* **Task instructions**
Repeat nothing but the line that contains "The image size is (466, 442)." and the lines after it, through the end of the listing, exactly as they stand; omit pictures.

── Data extract

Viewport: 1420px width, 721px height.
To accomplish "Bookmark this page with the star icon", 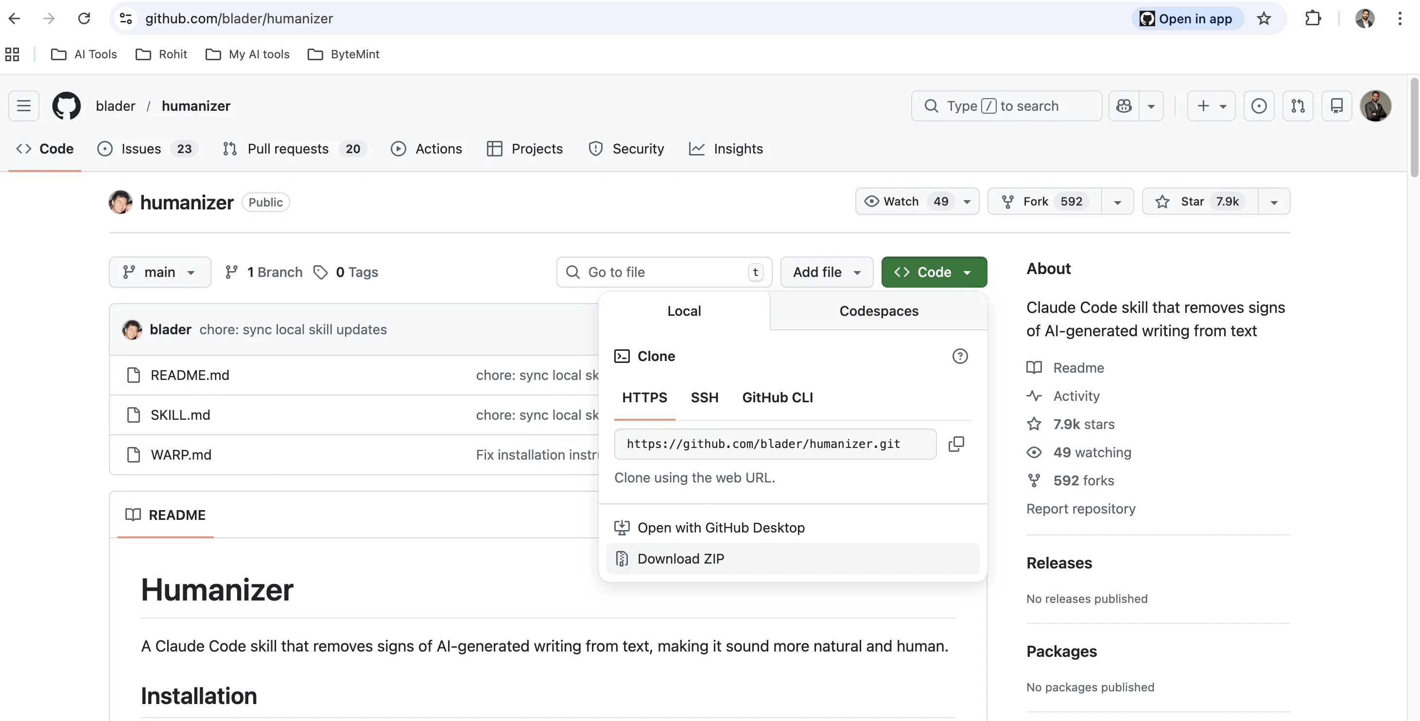I will 1264,19.
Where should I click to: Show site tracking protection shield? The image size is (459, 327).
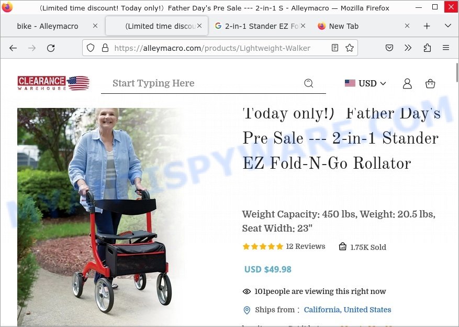(91, 48)
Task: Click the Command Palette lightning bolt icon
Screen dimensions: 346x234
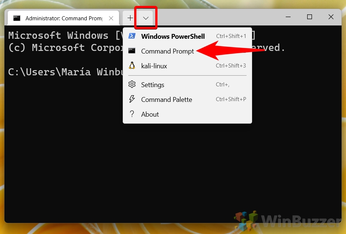Action: coord(132,100)
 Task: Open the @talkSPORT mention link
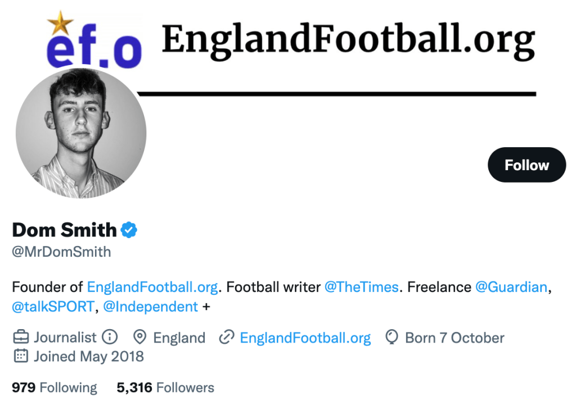pos(53,307)
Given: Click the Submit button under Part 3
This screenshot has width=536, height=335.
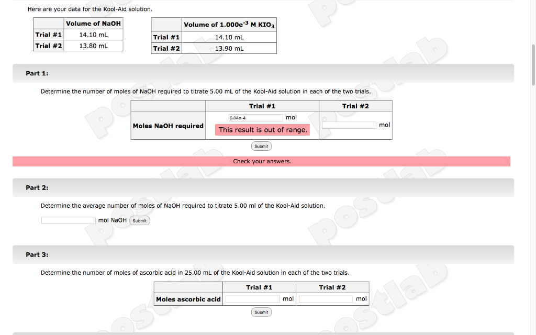Looking at the screenshot, I should click(x=261, y=311).
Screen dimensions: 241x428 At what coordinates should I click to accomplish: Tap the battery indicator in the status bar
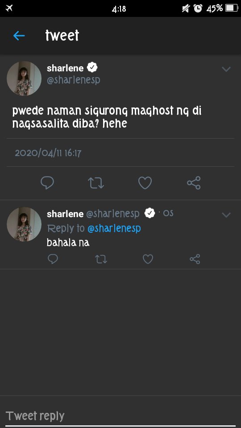[x=232, y=8]
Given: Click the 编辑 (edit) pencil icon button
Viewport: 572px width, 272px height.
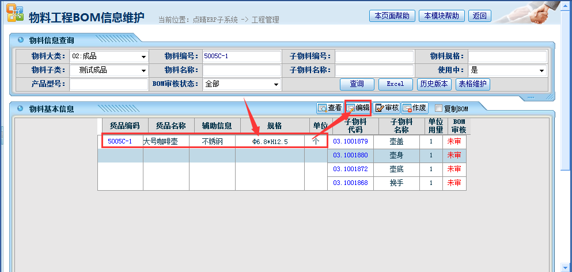Looking at the screenshot, I should (x=358, y=108).
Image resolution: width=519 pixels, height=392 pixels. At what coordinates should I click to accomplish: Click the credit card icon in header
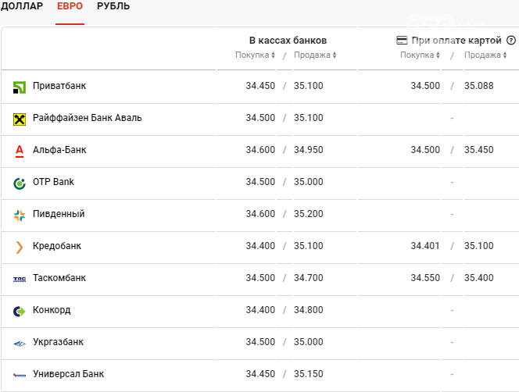click(402, 41)
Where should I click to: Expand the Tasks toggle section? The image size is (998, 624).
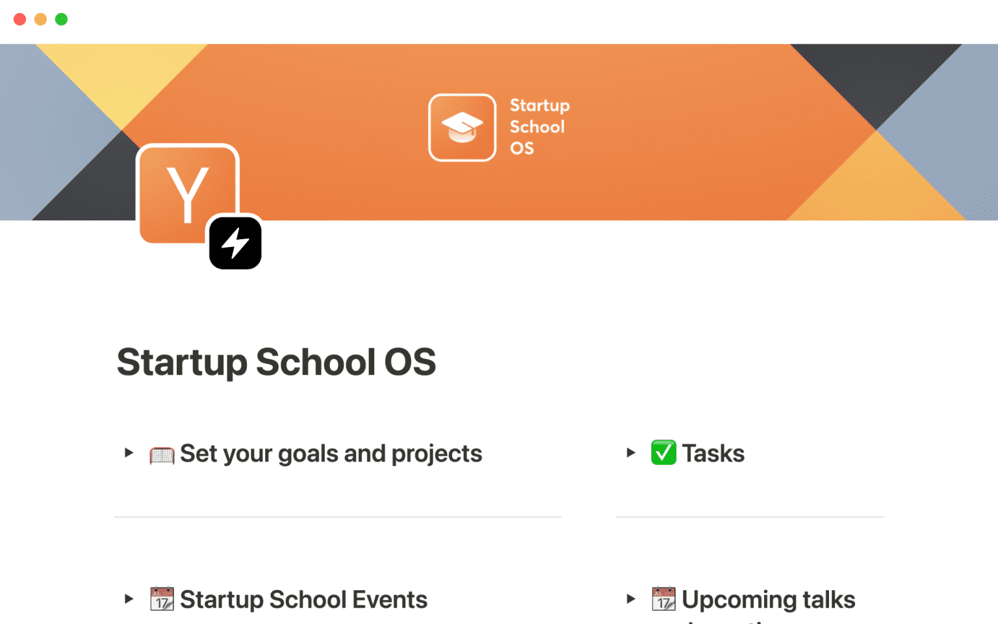click(631, 453)
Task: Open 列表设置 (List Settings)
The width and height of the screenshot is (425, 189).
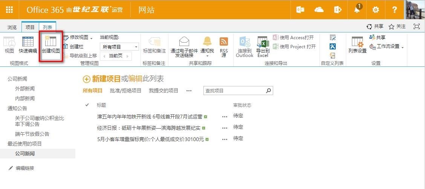Action: pos(357,42)
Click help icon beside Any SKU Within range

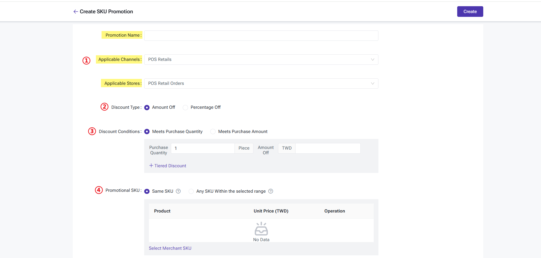(271, 191)
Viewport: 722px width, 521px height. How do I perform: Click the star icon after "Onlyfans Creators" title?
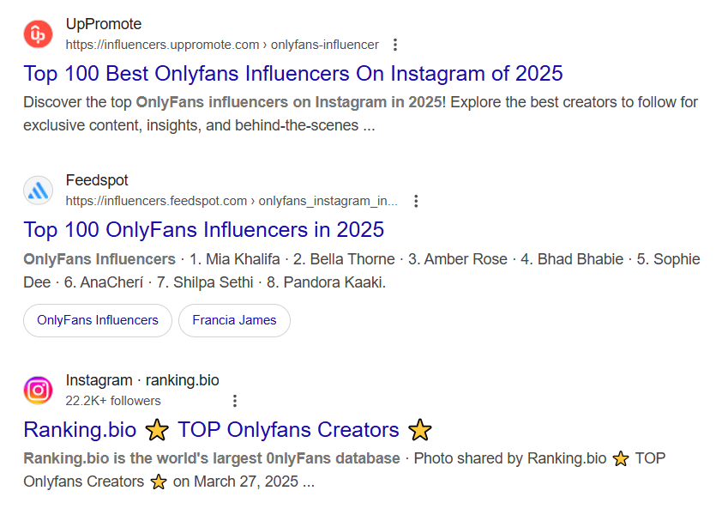tap(420, 429)
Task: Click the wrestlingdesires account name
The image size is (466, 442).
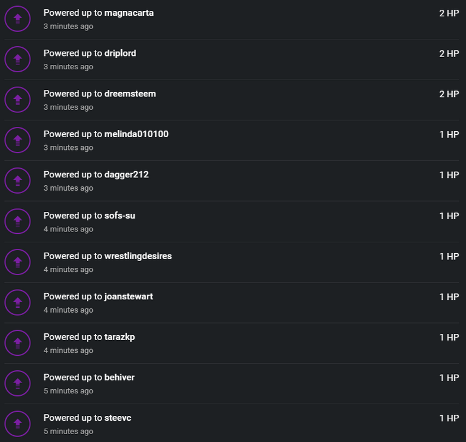Action: tap(138, 256)
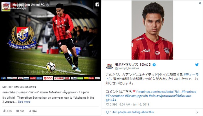Expand post text with See more
This screenshot has width=203, height=116.
click(24, 102)
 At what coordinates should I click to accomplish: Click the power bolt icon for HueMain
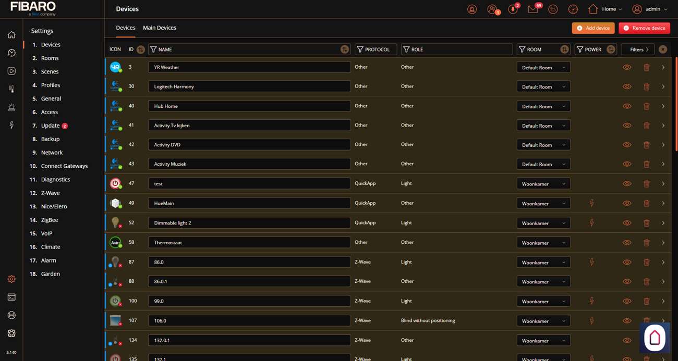[x=591, y=203]
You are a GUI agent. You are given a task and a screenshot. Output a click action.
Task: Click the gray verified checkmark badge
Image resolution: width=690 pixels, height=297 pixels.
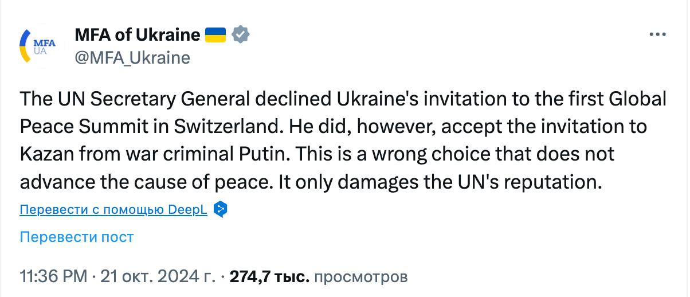tap(240, 35)
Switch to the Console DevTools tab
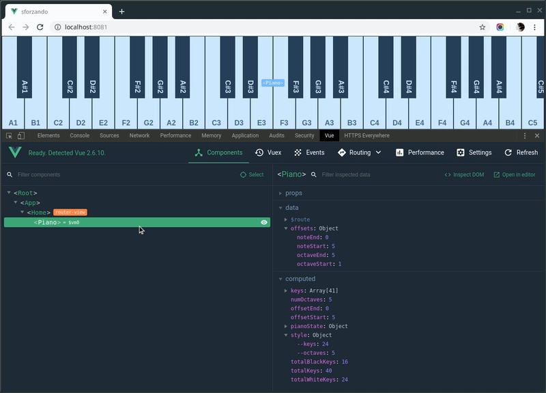The width and height of the screenshot is (546, 393). point(79,136)
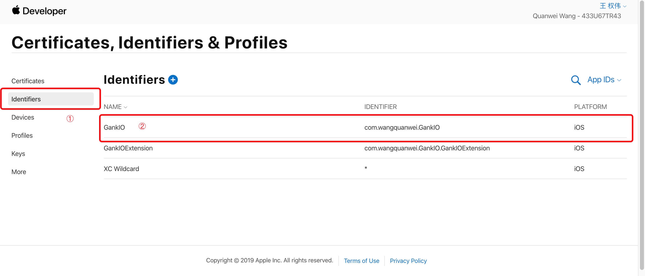
Task: Select Identifiers in the sidebar
Action: tap(51, 99)
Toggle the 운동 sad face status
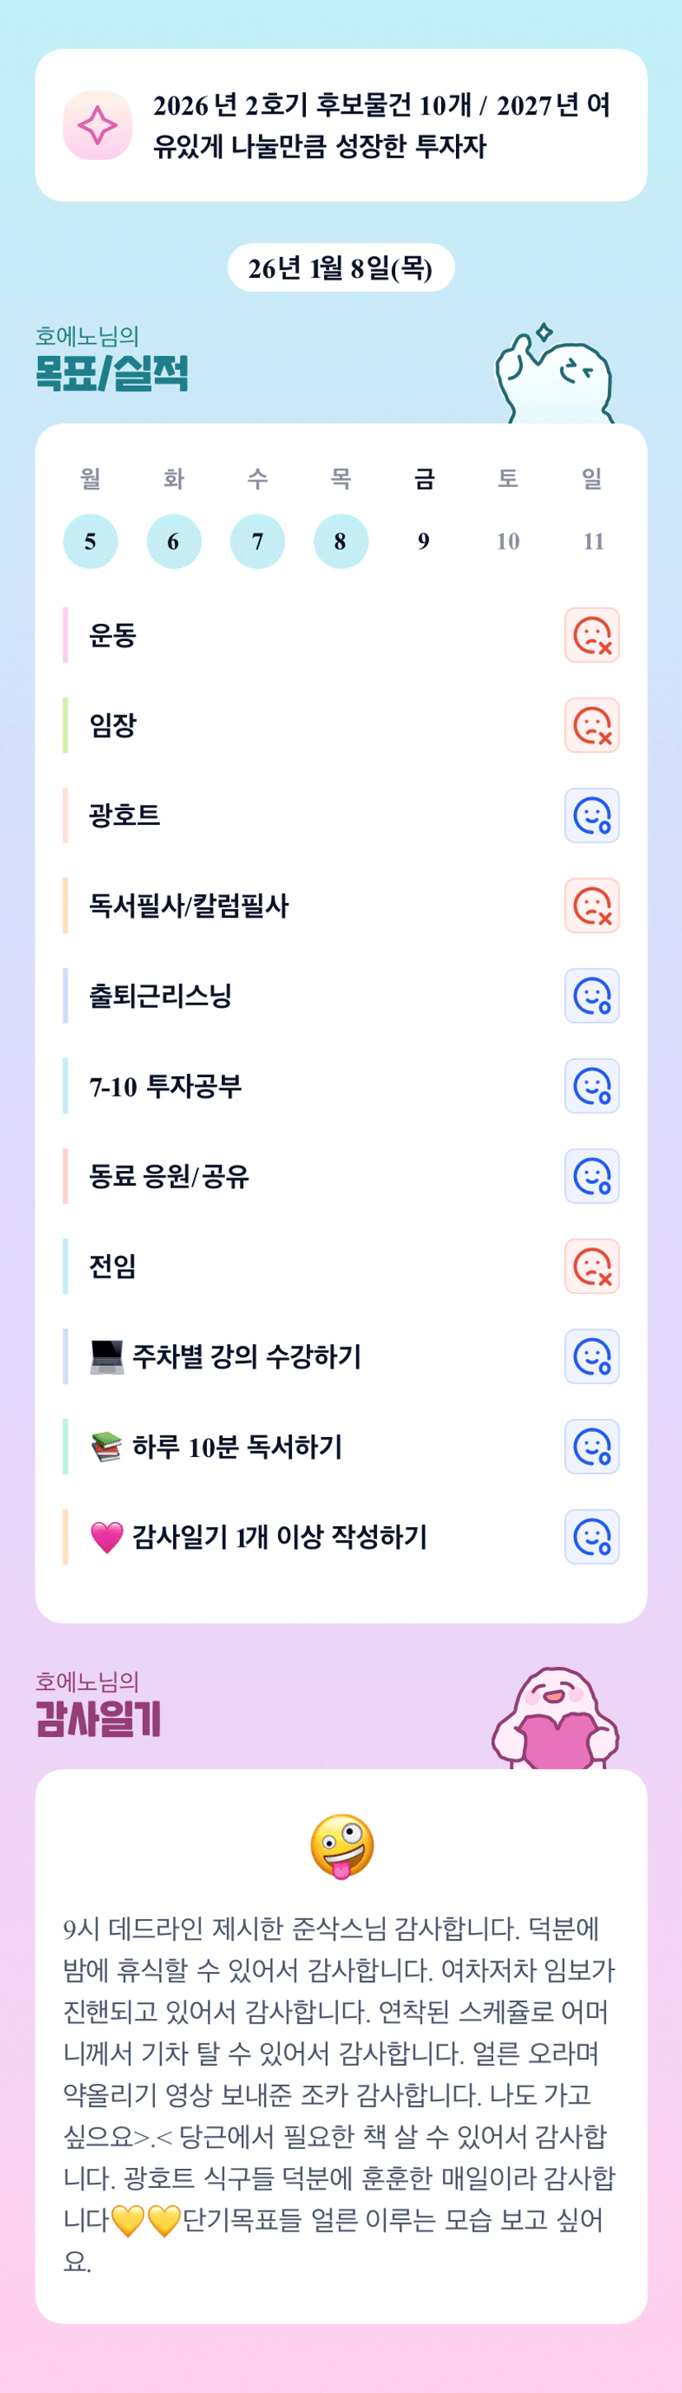Screen dimensions: 682x2393 [592, 635]
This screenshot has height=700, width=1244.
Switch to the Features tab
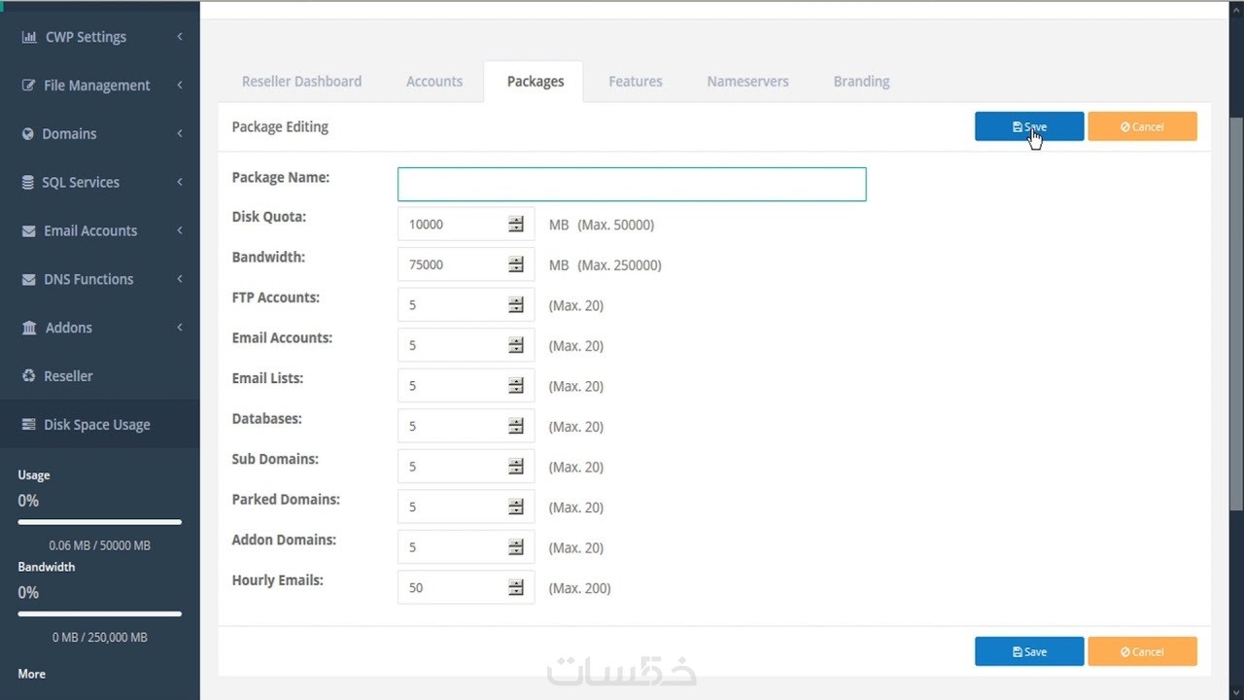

────

* **Completed exercise**
The image size is (466, 442).
Action: tap(138, 256)
Expand post text with See more
This screenshot has width=203, height=116.
click(24, 102)
 At what coordinates should I click to accomplish: Click the power bolt icon for HueMain
[x=591, y=203]
You are a GUI agent. You are given a task and a screenshot. Output a click action.
Task: Click the gray verified checkmark badge
Image resolution: width=690 pixels, height=297 pixels.
tap(240, 35)
Switch to the Console DevTools tab
The width and height of the screenshot is (546, 393). point(79,136)
Task: Select Identifiers in the sidebar
Action: tap(51, 99)
Toggle the 운동 sad face status
Screen dimensions: 682x2393 [592, 635]
This screenshot has height=700, width=1244.
Switch to the Features tab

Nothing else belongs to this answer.